Yay! As you know, if you’ve followed this blog, The Reluctant Canary Sings is now live on Amazon.
So what do you do when you’ve finally finished a book, it’s published, and out there for people to read? I guess you take a deep breath and go on to the next one.
This second book, and a third, all started out as one book, but my characters wouldn’t cooperate. Two of them kept trying to take over, and the story kept growing. I stripped out Bobbi’s story and sent it to a writer friend with a lot more experience than me. Is there a novel in here, I asked. She said yes and that was the germ of The Reluctant Canary Sings.
Now I’m dealing with Connor William Conroy—C. Willy C. as his friends call him. Connor lives on a farm near Elk Creek, Nebraska, as World War II spreads in Europe. He spent several years wandering around the west during the Great Depression—just staying alive. He loved his gig in the Civilian Conservation Corps, but it ended in the middle of the second dip of that depression, so he became a hobo for a time.

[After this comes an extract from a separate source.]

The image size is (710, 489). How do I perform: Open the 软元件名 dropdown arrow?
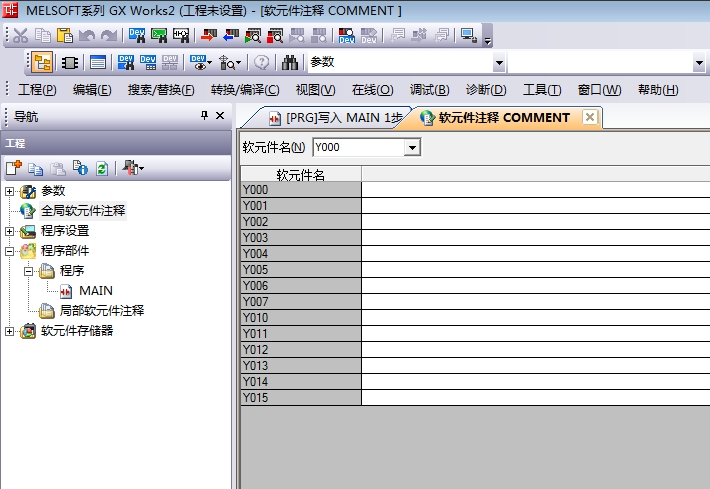[x=411, y=148]
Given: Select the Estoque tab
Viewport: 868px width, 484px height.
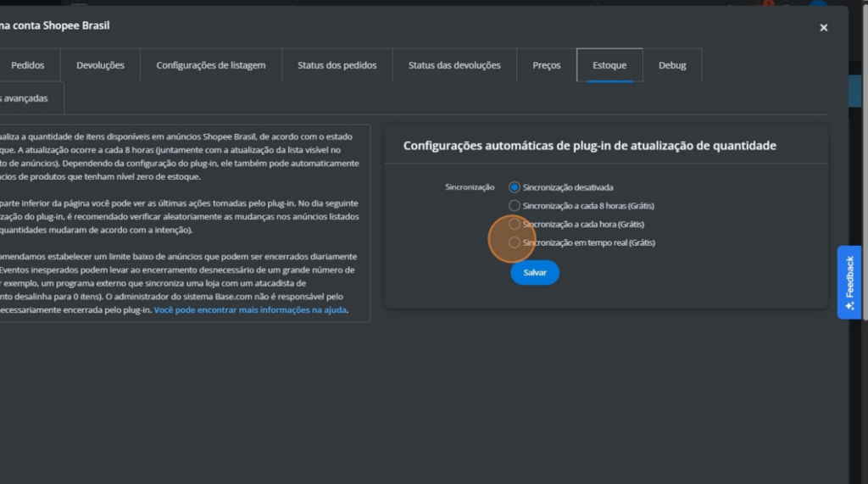Looking at the screenshot, I should 609,65.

In the beginning of this story he worries about his sister. He has goaded and encouraged her to get into the Foreign Service and now she’s in the U.S. Consulate in Paris. They stay in touch with letters, as much as they can, as the war heats up and Connor tries to decide when, not if, to enlist. Nora writes to her parents about how safe she is in Paris, but her letters to her friend (Connor’s sweetheart Pauline) provide a more honest assessment. Here’s the letter Connor read before he went to chop weeds out of the fencerow:
Dear Pauline (and Connor),
The skies are bright and clear. Spring in Paris is gorgeous, but the trickle of refugees I told you about has turned into a torrent. There are Belgians and Dutch, people from Luxemburg. Thousands of them come into the city and fill every train car available, happy to stand if they can just get away. Cars jam the streets, slowed by the farm families with their wagons, maybe a cow tied on behind, and some chickens in crates on the top.

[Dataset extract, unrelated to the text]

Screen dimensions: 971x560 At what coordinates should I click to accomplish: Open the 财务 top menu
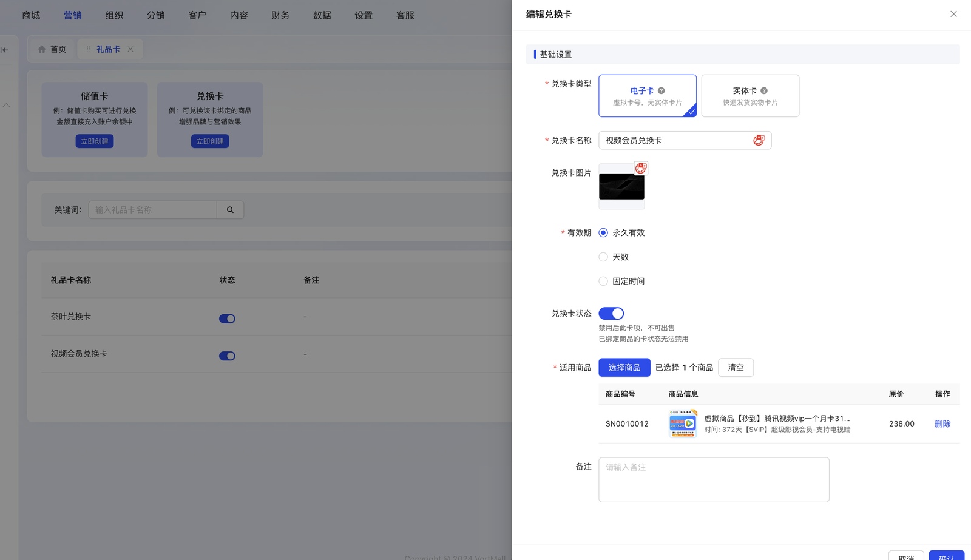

Remember the Mormons and their handcarts? I think I know what that looked like. There’ll be a hand cart, mattresses and furniture piled on the top, maybe a couple of buckets tied on the sides, a man between the shafts, and the whole family pushing behind.
The Parisians show enormous sympathy for these poor souls, helping any way they can—a little money, some provisions, water, advice on routes. Then they go back to their day-to-day routines and talk about how glad they are that they’re safe. They’re still sitting in the cafés, sipping espresso and watching the human flood pass, like the man by the side of the road. When they talk about the war at all, they just say the French Army will hold the Germans at the Maginot Line like they did during the First World War. But I look at the map. The Germans are in Belgium. Why wouldn’t they just go around the Maginot Line and come in from the north? I have to wonder, too, if these people have ever heard of the Luftwaffe.

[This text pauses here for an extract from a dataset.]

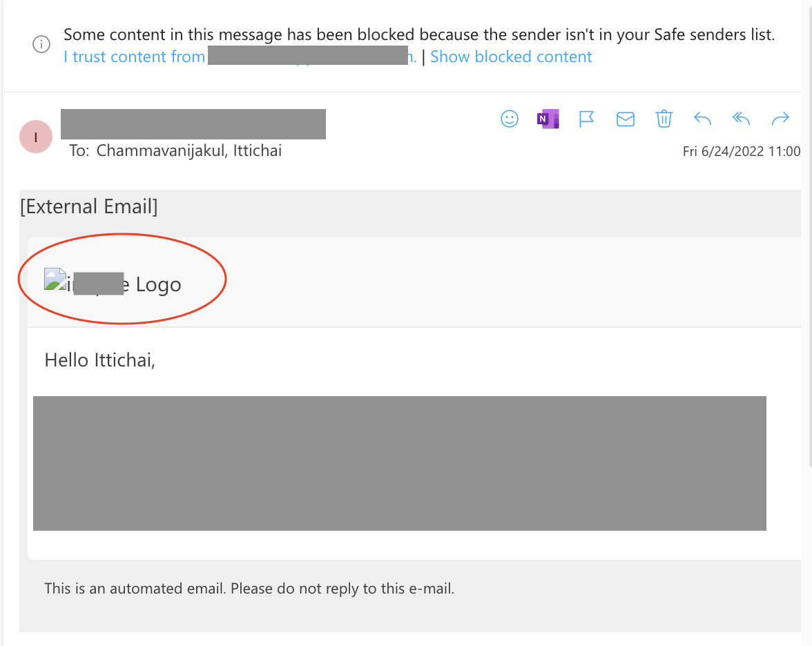Mark message as unread via envelope icon
812x646 pixels.
pyautogui.click(x=625, y=119)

Meanwhile, just to make this even more surreal, the newspapers go on and on about rapes and atrocities committed by the Germans during World War I. The contradictions take my breath away.
Well, I’ve got to get some sleep. We’re overwhelmed here, preparing exit visas and letters of transit, not to mention all the dispatches and the actual negotiations with French authorities who all seem to be absent without leave.
A good share of this book uses letters to reveal the relationships in the Conroy family, as well as describe events my point-of-view character can’t see for himself. What do you think about this device? Is it one that you’ve encountered in other books, or that you might use?